Text block:
For the past year and a half, I’ve been working for a programme designed to help foreign-born women and men come into their full potential as entrepreneurs. In the process, I got to work with over 30 women and men from all over the world. Some had come to Sweden after receiving a job offer. Others – to support a partner. Some moved so they can finally live as openly gay. Others fled death threats and war. Nearly all were in the early stages of starting a business.
A key part of my work with these talented women and men has been crafting the story of who they are – a process particularly necessary and pressing for anyone who has moved country. Initially – those stories formed the core of their profiles on our website and Facebook. Later, they became useful building blocks for the final part of the programme – the pitch in front of investors.
During our conversations, I often felt like a therapist, PR Manager and a biographer all rolled into one. After – that I had gained some valuable insights which helped me navigate the uncertain terrain of getting to know someone in a capacity which is professional and a context which is very personal. Perhaps some of my observations can help you if your job involves speaking to people in order to better understand them.
1. Before the interview
In the moments before the interview begins, I try to forget about any other tasks I need to do later that day and just focus on what is about to happen. A person, whom I previously knew only professionally, will – if I do my job well – let me into their private life: their childhood, their family; hopes they had had and lost, hopes they have that keep them going. We are told people love to talk about themselves but I think that sentence is missing something – people love to talk about themselves in certain ways and not in others; about certain topics but not others. In the process of the interview, however, I will try to leave no stone unturned…I will do it cautiously and respectfully but I will do it determinedly. Knowing this is what I am about to do, I focus on my intentions – to find out as much as possible in order to paint the best possible picture.
2. Dealing with smoke and mirrors
Unfortunately, not all conversations become heart-to-heart. People who have something to sell, know that they often have to sell themselves too. With that mindset comes the inevitable and undesirable reality for the interviewer: a “scripted” conversation. In these cases, the entrepreneur has constructed a narrative – either by themselves or with the help of a PR-minded person(s) – which involved a process of elimination. Anything deemed unfavourable/ not in keeping with the image they are trying to create was removed. The remaining pieces of their journey were polished to reveal the image which they set out to portray. Sadly, there is no escaping this type of conversation but there are some tell-tale signs that can help you spot what’s happening early on: there will be significant gaps in the person’s history, usually with entire periods missing (childhood, for example). Often, the history they tell covers only the last leg of their journey. The content of what they say aside, the way I can tell that this is happening today is by focusing on my experience as a listener – I am not getting a picture of who they are but a foggy and fragmented impression that doesn’t get any clearer regardless of the type or number of questions I ask.

Entries provided:

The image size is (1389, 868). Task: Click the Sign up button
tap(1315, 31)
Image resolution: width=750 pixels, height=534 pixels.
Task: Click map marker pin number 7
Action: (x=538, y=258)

What this task involves:
Copy word for word everything from "1. Before the" down to "best possible picture." in the article above about interviewing entrepreneurs.

Solution to the problem:
1. Before the interview
In the moments before the interview begins, I try to forget about any other tasks I need to do later that day and just focus on what is about to happen. A person, whom I previously knew only professionally, will – if I do my job well – let me into their private life: their childhood, their family; hopes they had had and lost, hopes they have that keep them going. We are told people love to talk about themselves but I think that sentence is missing something – people love to talk about themselves in certain ways and not in others; about certain topics but not others. In the process of the interview, however, I will try to leave no stone unturned…I will do it cautiously and respectfully but I will do it determinedly. Knowing this is what I am about to do, I focus on my intentions – to find out as much as possible in order to paint the best possible picture.